• _SOURCE EXTRACT_:
Overview

Major societal and environmental challenges require forecasting how natural processes and human activities affect one another. Model integration across natural and social science disciplines to study these problems requires resolving semantic, spatio-temporal, and execution mismatches, which are largely done by hand today and may take more than two years of human effort.

We are developing the Model INTegration (MINT) framework, with several innovative components: 1) New principle-based semi-automatic ontology generation tools for modeling variables, used to describe models and data; 2) New modeling methodologies to facilitate semantic integration across domains; 3) A novel workflow system that selects relevant models from a curated registry and uses abductive reasoning to hypothesize new models and data transformation steps; 4) A new data discovery and integration framework that finds and categorizes new sources of data, learns to extract information from both online sources and remote sensing data, and transforms the data into the format required by the models; 5) New knowledge-guided machine learning algorithms for model parameterization to improve accuracy and estimate uncertainty; 6) A novel framework for multi-modal scalable workflow execution.

Overview of the MINT architectural components.

Tasks Overview

Ontologies


Modeling

Diagram representing external forcing factors and databases needed to drive the Cycles model or a Random Forest model. The components "Cycles", "Random Forest" and the associated databases will be integrated in the MINT framework for seamless operation alongside other modeling components.

The MINT project team will address primarily food production under changing scenarios, changes in the water cycle due to external forcing such as climate or market changes, and internal changes such as changes in food and water demand due to land use change including urban growth and purchasing power. Food production will be predicted based on process-based models (model Cycles) that are able to use daily or sub-daily climate information, and machine learning (Random Forest). The Cycles model is an evolution of C-Farm [1] and shares many modules with CropSyst [2]. The Cycles model simulates yield and environmental impacts of food production based on fundamental biophysical principles that control plant growth, water and nutrient cycling. Its modular structure, transparent input and output structure, documentation in Github, and power to model any crop and crop rotation make the Cycles model an ideal component for integration in a modeling workflow alongside other models. Unlike process based models, machine learning algorithms can predict single indicators faster and using multiple sources of information, regardless of the specific mechanistic connection between predictor and predicted variable. They can be particularly powerful to predict crop production [3].

• _INFORMATION SHOWN_:
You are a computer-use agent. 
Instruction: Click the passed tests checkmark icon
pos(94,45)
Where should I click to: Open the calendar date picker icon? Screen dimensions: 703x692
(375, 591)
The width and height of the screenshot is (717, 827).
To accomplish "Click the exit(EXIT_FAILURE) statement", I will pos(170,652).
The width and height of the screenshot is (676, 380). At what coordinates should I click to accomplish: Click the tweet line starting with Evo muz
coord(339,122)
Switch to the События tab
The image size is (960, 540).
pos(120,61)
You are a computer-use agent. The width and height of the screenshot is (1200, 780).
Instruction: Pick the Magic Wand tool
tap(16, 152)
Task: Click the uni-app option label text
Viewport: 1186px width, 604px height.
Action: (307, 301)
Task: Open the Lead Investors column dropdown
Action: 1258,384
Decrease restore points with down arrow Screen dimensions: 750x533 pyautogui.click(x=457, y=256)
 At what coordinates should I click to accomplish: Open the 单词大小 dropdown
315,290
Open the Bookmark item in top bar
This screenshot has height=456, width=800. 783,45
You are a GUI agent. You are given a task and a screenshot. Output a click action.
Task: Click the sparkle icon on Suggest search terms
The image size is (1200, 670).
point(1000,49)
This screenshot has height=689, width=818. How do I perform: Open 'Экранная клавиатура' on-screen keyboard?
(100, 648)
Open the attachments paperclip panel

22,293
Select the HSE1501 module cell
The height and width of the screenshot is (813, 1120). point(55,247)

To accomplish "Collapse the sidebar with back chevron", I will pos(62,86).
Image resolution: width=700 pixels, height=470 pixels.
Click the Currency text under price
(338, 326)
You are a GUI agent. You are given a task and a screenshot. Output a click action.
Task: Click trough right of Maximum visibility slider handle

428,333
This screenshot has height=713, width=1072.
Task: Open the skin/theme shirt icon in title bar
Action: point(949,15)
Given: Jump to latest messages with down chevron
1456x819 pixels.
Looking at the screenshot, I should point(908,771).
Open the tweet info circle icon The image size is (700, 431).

• _REQUIREMENTS_:
1/ From the MINT overview, copy out word for word the passage that begins with the words containing "Tasks Overview" and ends with "other modeling components.".
2/ Reproduce the rows verbatim, starting at the line containing "You are a computer-use agent. The" and ending at the line containing "Looking at the", both included.

• _EXPECTED OUTPUTS_:
1/
Tasks Overview

Ontologies


Modeling

Diagram representing external forcing factors and databases needed to drive the Cycles model or a Random Forest model. The components "Cycles", "Random Forest" and the associated databases will be integrated in the MINT framework for seamless operation alongside other modeling components.

2/
You are a computer-use agent. The width and height of the screenshot is (1200, 780).
Instruction: Pick the Magic Wand tool
tap(16, 152)
Task: Click the uni-app option label text
Viewport: 1186px width, 604px height.
Action: (307, 301)
Task: Open the Lead Investors column dropdown
Action: 1258,384
Decrease restore points with down arrow Screen dimensions: 750x533 pyautogui.click(x=457, y=256)
 At what coordinates should I click to accomplish: Open the 单词大小 dropdown
315,290
Open the Bookmark item in top bar
This screenshot has height=456, width=800. 783,45
You are a GUI agent. You are given a task and a screenshot. Output a click action.
Task: Click the sparkle icon on Suggest search terms
The image size is (1200, 670).
point(1000,49)
This screenshot has height=689, width=818. How do I perform: Open 'Экранная клавиатура' on-screen keyboard?
(100, 648)
Open the attachments paperclip panel

22,293
Select the HSE1501 module cell
The height and width of the screenshot is (813, 1120). point(55,247)

To accomplish "Collapse the sidebar with back chevron", I will pos(62,86).
Image resolution: width=700 pixels, height=470 pixels.
Click the Currency text under price
(338, 326)
You are a GUI agent. You are given a task and a screenshot. Output a click action.
Task: Click trough right of Maximum visibility slider handle

428,333
This screenshot has height=713, width=1072.
Task: Open the skin/theme shirt icon in title bar
Action: point(949,15)
Given: Jump to latest messages with down chevron
1456x819 pixels.
Looking at the screenshot, I should point(908,771).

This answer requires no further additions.